-------- Material provided --------

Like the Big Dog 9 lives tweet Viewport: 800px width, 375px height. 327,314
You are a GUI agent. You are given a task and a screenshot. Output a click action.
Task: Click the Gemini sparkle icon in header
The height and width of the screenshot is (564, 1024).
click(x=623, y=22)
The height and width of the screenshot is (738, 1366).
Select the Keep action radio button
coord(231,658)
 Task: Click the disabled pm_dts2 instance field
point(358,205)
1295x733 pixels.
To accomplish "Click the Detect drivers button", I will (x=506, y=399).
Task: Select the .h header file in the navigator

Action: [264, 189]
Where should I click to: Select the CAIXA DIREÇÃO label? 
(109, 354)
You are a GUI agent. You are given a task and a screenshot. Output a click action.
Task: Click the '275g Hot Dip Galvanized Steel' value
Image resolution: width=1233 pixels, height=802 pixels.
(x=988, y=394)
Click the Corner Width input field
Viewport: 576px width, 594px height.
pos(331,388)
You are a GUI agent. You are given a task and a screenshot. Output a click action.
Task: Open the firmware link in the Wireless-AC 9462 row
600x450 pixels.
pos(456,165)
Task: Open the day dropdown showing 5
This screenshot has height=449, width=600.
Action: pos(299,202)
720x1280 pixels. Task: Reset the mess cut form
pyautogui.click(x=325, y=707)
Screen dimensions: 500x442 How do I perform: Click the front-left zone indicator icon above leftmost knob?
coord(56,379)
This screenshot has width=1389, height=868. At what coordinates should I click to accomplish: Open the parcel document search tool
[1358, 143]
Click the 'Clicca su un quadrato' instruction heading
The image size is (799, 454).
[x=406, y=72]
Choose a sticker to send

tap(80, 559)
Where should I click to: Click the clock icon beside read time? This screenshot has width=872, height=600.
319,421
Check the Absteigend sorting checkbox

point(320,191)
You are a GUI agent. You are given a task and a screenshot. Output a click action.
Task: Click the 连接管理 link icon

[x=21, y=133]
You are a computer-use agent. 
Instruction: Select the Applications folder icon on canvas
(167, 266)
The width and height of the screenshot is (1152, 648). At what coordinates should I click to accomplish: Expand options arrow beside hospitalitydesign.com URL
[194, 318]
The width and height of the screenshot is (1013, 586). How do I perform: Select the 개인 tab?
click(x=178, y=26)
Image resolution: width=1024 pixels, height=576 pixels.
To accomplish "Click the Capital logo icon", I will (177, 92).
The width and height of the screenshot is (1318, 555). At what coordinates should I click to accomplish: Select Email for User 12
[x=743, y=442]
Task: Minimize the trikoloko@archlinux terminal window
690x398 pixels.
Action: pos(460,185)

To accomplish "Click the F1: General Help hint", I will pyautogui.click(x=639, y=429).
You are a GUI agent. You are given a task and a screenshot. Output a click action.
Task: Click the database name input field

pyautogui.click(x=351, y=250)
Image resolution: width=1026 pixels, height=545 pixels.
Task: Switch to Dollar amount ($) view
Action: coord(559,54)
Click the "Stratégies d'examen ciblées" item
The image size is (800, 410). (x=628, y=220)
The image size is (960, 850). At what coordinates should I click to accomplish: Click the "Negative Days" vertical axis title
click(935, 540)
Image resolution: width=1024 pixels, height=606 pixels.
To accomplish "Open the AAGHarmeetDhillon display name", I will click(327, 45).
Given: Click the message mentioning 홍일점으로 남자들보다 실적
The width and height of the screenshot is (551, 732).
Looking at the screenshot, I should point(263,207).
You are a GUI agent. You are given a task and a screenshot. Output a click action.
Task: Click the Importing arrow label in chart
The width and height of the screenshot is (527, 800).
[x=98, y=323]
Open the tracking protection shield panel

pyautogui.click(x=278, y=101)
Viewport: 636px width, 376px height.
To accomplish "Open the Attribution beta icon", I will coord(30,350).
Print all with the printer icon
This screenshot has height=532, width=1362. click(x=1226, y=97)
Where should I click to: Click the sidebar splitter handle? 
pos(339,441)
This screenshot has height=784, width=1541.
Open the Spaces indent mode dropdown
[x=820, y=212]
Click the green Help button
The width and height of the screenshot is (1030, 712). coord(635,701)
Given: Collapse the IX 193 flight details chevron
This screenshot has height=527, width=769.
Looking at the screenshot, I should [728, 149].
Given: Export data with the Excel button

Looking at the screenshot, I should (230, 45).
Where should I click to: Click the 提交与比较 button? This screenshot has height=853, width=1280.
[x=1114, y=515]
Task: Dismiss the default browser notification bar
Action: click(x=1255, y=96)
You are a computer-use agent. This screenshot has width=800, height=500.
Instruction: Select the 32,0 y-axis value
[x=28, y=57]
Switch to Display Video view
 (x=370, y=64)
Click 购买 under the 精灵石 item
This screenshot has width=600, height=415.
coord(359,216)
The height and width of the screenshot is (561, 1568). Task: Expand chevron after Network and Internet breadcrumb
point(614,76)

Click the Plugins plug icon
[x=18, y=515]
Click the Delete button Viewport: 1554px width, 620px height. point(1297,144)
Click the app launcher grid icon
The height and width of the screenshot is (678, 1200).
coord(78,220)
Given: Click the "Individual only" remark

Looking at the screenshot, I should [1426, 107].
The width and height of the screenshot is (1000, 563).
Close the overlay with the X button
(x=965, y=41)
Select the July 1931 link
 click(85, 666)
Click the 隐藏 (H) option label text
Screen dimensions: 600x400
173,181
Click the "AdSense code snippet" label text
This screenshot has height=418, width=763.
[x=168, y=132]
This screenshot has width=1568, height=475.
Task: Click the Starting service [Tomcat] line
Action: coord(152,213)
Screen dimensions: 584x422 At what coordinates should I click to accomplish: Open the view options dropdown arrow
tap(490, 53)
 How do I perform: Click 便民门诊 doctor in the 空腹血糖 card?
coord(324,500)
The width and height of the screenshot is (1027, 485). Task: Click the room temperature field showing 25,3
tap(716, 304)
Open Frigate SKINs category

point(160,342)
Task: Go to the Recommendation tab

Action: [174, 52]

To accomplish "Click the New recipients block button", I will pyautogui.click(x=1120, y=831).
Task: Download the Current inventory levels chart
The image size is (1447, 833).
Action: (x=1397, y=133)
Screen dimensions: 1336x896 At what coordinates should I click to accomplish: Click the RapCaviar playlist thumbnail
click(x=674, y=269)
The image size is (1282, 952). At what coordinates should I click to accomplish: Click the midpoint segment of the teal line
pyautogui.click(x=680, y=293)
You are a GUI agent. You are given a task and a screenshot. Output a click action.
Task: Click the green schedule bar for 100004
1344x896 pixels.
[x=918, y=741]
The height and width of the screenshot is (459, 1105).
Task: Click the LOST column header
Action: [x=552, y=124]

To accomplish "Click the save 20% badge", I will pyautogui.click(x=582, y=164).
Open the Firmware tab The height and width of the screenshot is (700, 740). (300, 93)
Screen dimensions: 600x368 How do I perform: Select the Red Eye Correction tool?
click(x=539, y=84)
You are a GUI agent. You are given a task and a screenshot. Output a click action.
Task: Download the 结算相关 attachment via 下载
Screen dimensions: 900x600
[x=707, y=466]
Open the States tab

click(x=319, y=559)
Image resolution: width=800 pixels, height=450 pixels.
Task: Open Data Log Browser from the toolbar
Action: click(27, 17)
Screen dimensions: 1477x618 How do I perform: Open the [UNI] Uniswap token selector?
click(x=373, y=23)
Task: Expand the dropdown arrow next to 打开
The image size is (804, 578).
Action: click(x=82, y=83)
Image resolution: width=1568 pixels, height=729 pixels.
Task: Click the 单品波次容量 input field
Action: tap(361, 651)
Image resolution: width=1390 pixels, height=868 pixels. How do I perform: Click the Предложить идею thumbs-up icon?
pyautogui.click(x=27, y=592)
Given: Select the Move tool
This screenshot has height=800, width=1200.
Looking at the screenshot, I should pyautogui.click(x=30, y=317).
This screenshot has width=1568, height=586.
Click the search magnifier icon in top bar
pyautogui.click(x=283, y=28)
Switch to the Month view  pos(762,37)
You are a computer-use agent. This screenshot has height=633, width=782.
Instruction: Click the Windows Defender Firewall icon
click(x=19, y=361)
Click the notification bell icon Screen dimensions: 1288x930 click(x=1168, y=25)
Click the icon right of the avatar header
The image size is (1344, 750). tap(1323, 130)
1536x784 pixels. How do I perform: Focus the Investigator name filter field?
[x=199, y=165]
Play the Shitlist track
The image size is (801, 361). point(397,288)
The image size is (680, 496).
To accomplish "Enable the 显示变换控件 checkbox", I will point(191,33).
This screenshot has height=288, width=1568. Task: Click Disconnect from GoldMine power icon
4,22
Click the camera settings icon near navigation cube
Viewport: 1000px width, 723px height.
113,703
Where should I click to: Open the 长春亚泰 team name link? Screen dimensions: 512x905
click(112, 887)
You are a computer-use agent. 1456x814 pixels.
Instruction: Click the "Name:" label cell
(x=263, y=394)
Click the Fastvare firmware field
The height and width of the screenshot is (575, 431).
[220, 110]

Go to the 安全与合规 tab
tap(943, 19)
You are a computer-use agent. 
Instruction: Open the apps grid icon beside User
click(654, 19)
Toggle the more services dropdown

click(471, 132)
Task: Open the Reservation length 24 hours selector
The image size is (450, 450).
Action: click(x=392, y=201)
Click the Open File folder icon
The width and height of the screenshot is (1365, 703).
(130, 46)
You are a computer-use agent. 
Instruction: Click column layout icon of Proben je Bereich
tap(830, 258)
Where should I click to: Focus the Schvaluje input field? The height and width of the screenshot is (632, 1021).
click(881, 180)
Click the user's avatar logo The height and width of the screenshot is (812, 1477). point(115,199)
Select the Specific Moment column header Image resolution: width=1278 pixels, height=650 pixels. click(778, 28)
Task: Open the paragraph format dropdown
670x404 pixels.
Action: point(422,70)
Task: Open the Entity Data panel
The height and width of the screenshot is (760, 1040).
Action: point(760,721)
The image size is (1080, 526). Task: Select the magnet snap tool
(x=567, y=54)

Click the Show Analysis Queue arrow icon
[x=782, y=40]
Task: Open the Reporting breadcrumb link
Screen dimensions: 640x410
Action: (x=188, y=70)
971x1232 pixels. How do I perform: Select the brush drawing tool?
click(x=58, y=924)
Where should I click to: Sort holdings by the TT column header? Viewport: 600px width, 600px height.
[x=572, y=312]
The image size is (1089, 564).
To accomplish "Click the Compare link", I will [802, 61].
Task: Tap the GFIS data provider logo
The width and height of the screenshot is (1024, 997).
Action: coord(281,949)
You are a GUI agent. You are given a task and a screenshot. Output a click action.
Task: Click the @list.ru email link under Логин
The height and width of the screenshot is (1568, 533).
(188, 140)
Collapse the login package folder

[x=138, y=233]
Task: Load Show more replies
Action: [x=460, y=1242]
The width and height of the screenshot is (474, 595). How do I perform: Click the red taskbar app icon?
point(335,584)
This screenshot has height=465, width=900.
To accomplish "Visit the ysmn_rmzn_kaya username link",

--------

Assignment: How many of the lines in the records include the word "under"? Only the number should be given.

The completed task: 2